INPUT MATERIAL.

....

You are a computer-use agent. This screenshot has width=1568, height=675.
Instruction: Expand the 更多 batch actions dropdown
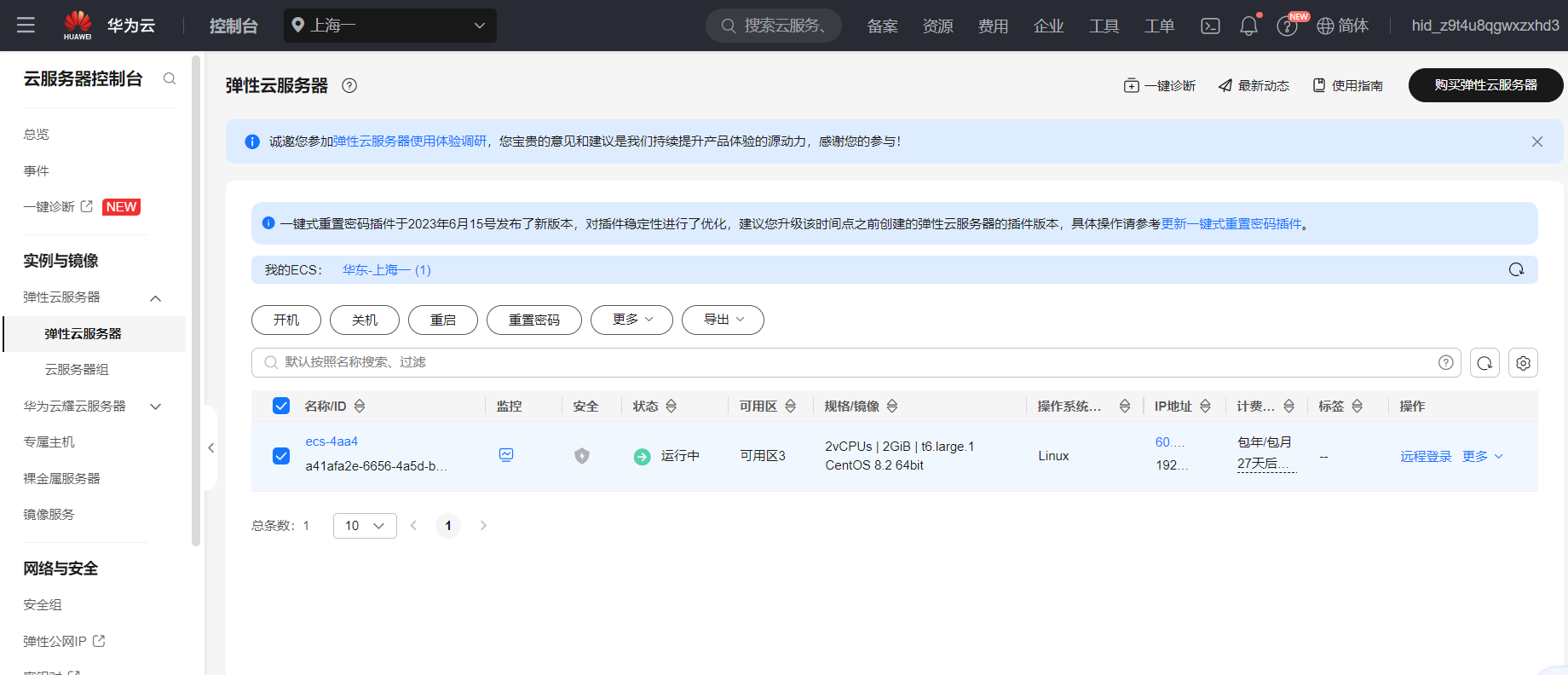(631, 320)
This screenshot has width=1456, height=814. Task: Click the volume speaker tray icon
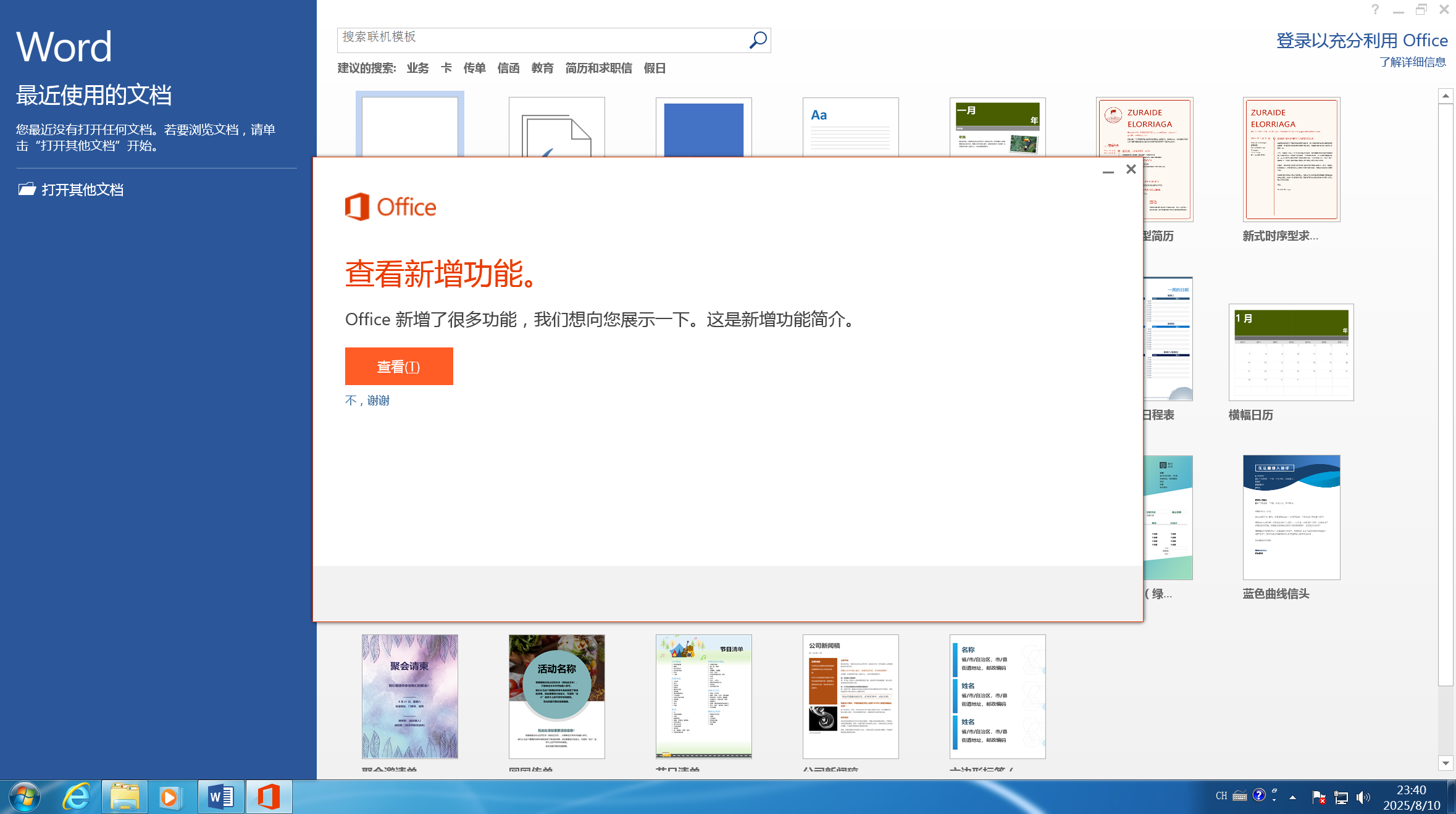point(1363,797)
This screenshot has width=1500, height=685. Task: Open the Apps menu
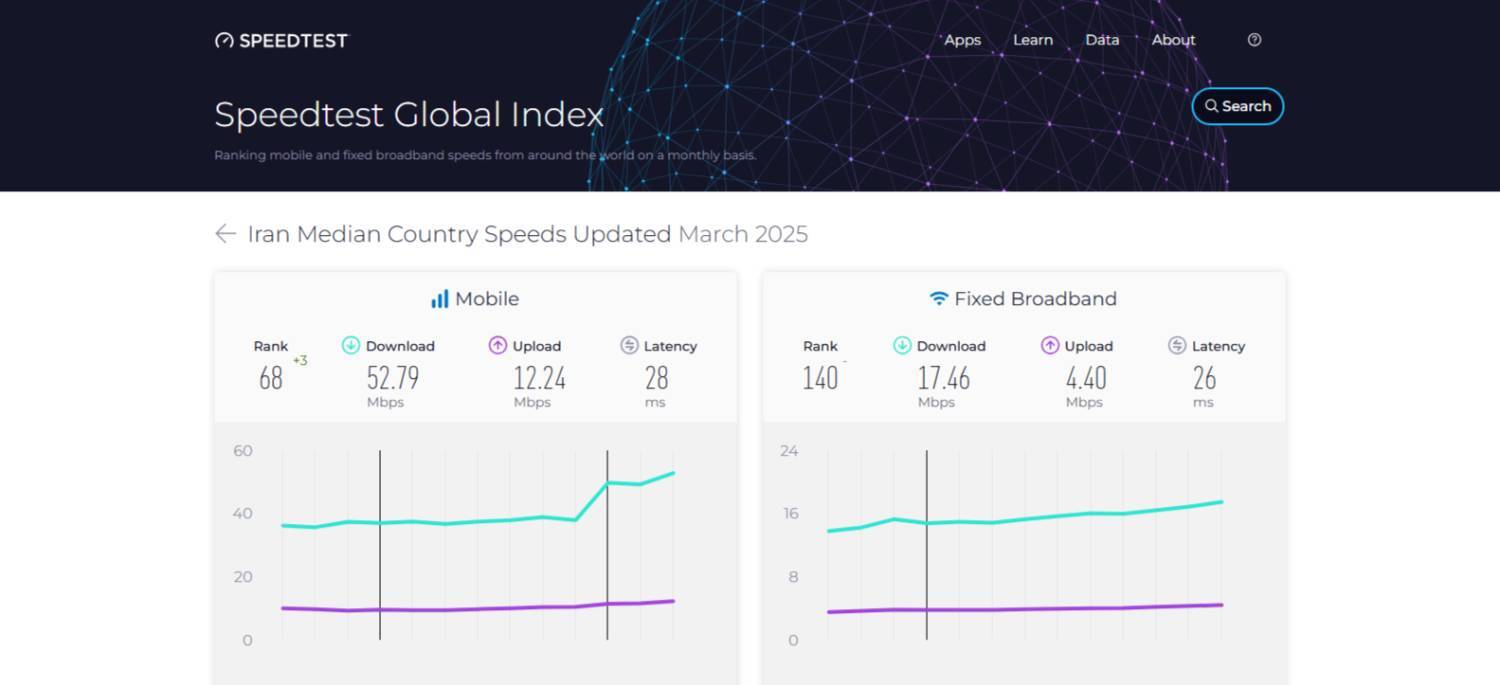pos(962,40)
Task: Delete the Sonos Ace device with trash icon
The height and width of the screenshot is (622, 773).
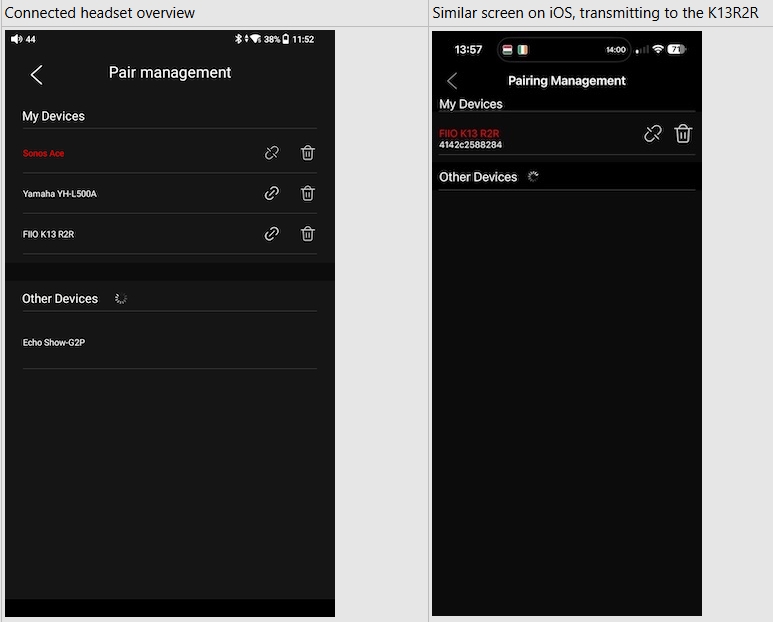Action: point(308,153)
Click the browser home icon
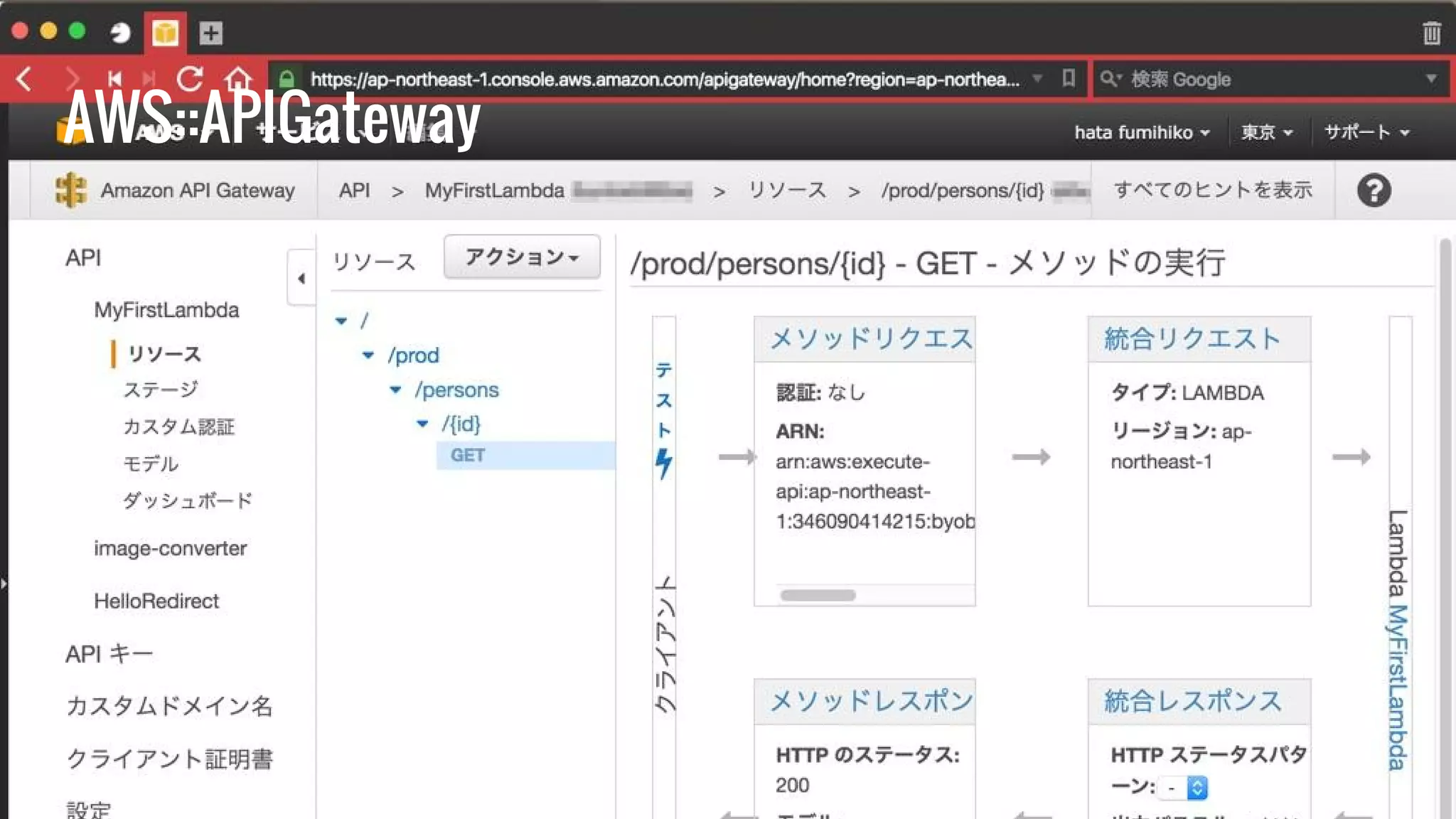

....

OBJECTIVE.
Rewrite every line of the entries above, swapping "screenshot" for "screen capture" wherever it appears and leaving everything else unchanged. Leave out the pictures.

THE RESULT.
You are a computer-use agent. This screen capture has width=1568, height=675.
Instruction: Expand the 更多 batch actions dropdown
(631, 320)
This screen capture has width=1456, height=814. Task: Click the volume speaker tray icon
point(1363,797)
This screen capture has width=1500, height=685. Task: Open the Apps menu
pos(962,40)
Task: Delete the Sonos Ace device with trash icon
The height and width of the screen capture is (622, 773).
Action: point(308,153)
Click the browser home icon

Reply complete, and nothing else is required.